(TASK DETAILS)
Ignoring the images, restate the records below word for word.

(Extracted data entries)
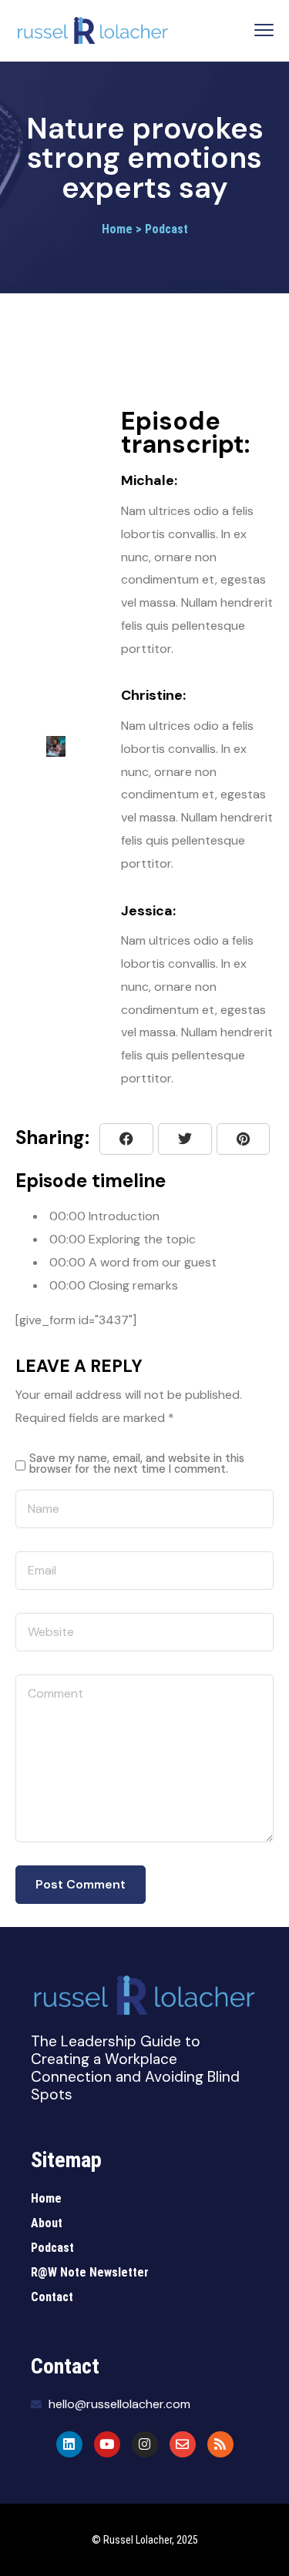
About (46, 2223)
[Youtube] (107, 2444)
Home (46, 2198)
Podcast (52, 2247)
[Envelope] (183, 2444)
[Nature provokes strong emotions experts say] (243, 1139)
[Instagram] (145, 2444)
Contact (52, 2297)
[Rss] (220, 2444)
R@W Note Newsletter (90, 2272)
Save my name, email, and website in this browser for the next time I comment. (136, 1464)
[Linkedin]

(WRITTEN SOLUTION)
About (46, 2223)
[Youtube] (107, 2444)
Home (46, 2198)
Podcast (52, 2247)
[Envelope] (183, 2444)
[Nature provokes strong emotions experts say] (243, 1139)
[Instagram] (145, 2444)
Contact (52, 2297)
[Rss] (220, 2444)
R@W Note Newsletter (90, 2272)
Save my name, email, and website in this browser for the next time I comment. (136, 1464)
[Linkedin]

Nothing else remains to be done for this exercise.